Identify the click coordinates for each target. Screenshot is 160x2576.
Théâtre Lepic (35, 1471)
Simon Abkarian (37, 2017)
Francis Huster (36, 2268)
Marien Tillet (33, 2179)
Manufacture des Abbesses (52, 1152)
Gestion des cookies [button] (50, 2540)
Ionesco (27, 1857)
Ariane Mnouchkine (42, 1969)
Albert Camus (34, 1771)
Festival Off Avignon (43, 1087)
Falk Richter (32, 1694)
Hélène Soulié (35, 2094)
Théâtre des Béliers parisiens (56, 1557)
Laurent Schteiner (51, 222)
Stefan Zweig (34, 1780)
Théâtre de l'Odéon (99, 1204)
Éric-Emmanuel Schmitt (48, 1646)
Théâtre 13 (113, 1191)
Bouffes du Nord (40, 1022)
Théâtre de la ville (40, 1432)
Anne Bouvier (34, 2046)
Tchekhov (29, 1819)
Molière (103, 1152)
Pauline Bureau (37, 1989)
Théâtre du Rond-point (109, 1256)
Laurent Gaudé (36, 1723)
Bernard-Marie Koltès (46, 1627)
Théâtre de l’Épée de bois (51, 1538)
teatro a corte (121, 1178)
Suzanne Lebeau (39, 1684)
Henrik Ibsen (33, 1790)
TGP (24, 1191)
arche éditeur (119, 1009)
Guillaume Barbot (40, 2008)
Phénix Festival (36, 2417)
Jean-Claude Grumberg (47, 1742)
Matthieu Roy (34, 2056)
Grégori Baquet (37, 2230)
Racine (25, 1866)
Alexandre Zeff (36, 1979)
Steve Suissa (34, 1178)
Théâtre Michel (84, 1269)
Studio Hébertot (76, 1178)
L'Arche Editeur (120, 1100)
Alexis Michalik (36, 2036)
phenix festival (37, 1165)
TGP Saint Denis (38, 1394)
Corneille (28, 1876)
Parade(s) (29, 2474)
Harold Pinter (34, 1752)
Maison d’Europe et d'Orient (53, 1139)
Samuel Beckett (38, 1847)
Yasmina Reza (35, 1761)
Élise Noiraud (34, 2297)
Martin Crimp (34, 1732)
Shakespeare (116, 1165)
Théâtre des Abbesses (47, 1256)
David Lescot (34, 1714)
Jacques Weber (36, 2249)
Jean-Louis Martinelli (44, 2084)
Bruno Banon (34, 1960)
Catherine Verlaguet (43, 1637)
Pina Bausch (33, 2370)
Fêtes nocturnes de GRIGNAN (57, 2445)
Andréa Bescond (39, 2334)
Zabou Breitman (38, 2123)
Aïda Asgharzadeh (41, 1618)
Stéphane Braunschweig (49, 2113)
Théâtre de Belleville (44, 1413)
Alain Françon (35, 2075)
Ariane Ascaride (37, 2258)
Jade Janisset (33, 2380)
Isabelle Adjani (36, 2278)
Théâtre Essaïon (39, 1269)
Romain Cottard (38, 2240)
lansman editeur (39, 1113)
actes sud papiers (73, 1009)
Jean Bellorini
****************
## Task prompt
Please print the lines from the one containing "Catherine Verlaguet (43, 1637)" through the last line of the material, exactly, and leave out all other lines.

## Result
Catherine Verlaguet (43, 1637)
Pina Bausch (33, 2370)
Fêtes nocturnes de GRIGNAN (57, 2445)
Andréa Bescond (39, 2334)
Zabou Breitman (38, 2123)
Aïda Asgharzadeh (41, 1618)
Stéphane Braunschweig (49, 2113)
Théâtre de Belleville (44, 1413)
Alain Françon (35, 2075)
Ariane Ascaride (37, 2258)
Jade Janisset (33, 2380)
Isabelle Adjani (36, 2278)
Théâtre Essaïon (39, 1269)
Romain Cottard (38, 2240)
lansman editeur (39, 1113)
actes sud papiers (73, 1009)
Jean Bellorini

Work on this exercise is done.